Auditing js-cookie in an existing codebase

Start by finding every call site, because the risk lives in how the API is used:

grep -rn "Cookies\.\(set\|withAttributes\|withConverter\)" src/

For each set, confirm secure and sameSite are present and that the value is not a secret that belongs in an HttpOnly server cookie. Then check the installed version against the advisory:

npm ls js-cookie

If you see anything at or below 3.0.5, schedule the bump. If js-cookie shows up only as a transitive dependency, use npm ls js-cookie to trace which direct dependency pulled it in and update that parent, or add an override in package.json to force the patched version. Broader guidance on this kind of triage lives in our 10 npm security best practices writeup.

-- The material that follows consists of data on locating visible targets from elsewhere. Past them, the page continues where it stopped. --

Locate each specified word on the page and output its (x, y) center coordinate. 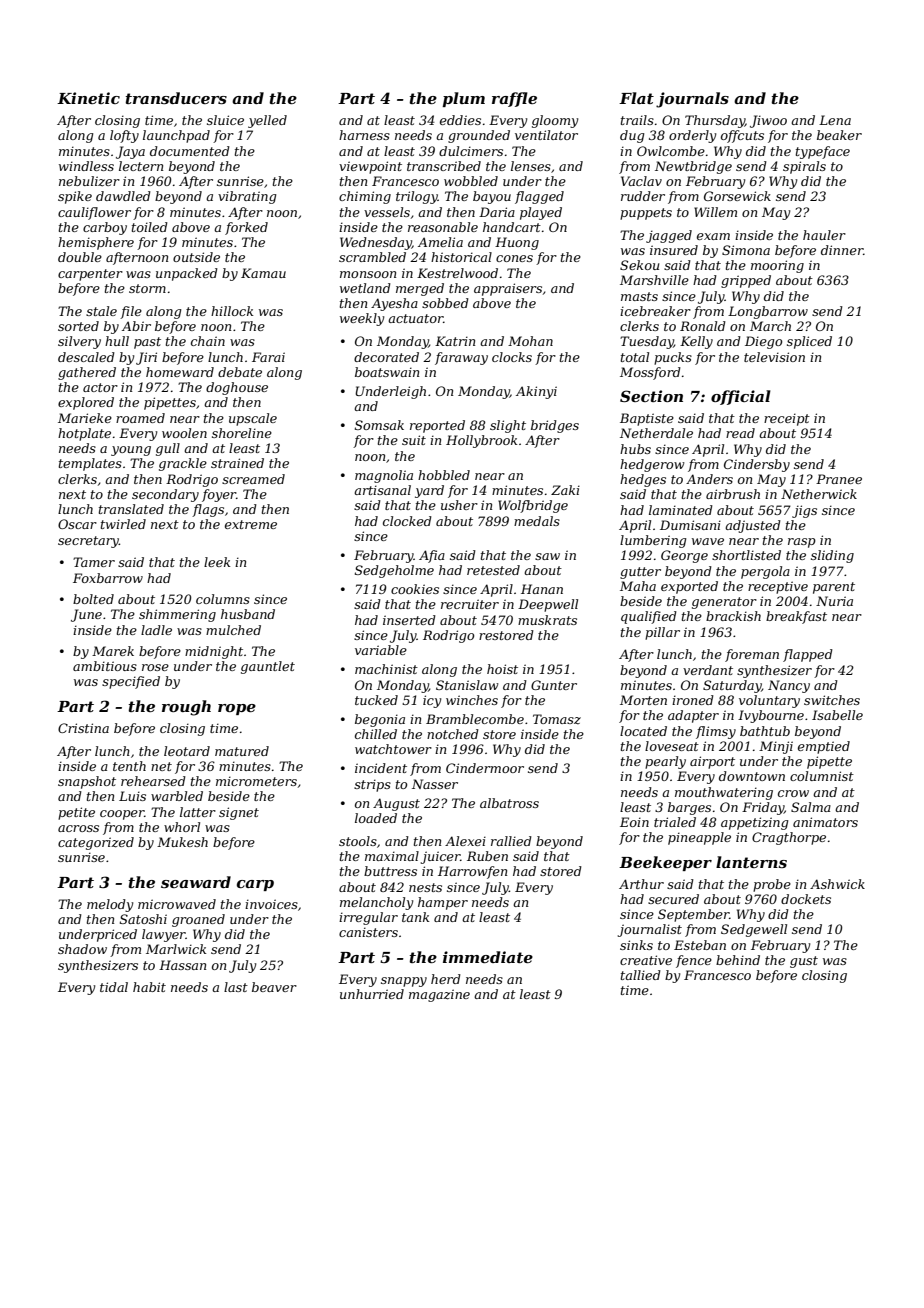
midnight (214, 652)
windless (86, 166)
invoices (271, 904)
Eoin (634, 822)
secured (673, 899)
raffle (514, 99)
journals (692, 100)
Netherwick (819, 494)
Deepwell (548, 605)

When you might not need js-cookie at all

For simple flags, modern browsers give you the CookieStore API, and for anything that must survive as an HttpOnly credential, the cookie should be set by your server with a Set-Cookie header, not by client JavaScript. js-cookie shines for non-sensitive client-side preferences — theme choice, dismissed-banner flags, A/B bucket — where readability from JavaScript is a feature, not a liability. Matching the tool to the sensitivity of the data is the whole game: keep secrets server-side and HttpOnly, keep js-cookie for the harmless stuff, and keep it patched.

FAQ

Is js-cookie safe to use in 2026?

Yes, on version 3.0.7 or later and used correctly. Upgrade off any release at or below 3.0.5 to close CVE-2026-46625, and never write secrets that need HttpOnly to a client-readable cookie.

What is the latest version of js-cookie on npm?

The 3.x line is current, and 3.0.7 is the version that contains the fix for the attribute-injection advisory. Always confirm against the npm page and pin the exact version in your lockfile.

Can js-cookie set an HttpOnly cookie?

No. HttpOnly cookies are, by definition, invisible to JavaScript, and js-cookie runs in JavaScript. Any cookie that must be HttpOnly has to be set by the server via the Set-Cookie response header.

How do I know if js-cookie is a transitive dependency in my project?

Run npm ls js-cookie. It prints the dependency tree path to every copy, so you can see which direct dependency introduced it and update the parent or add a version override.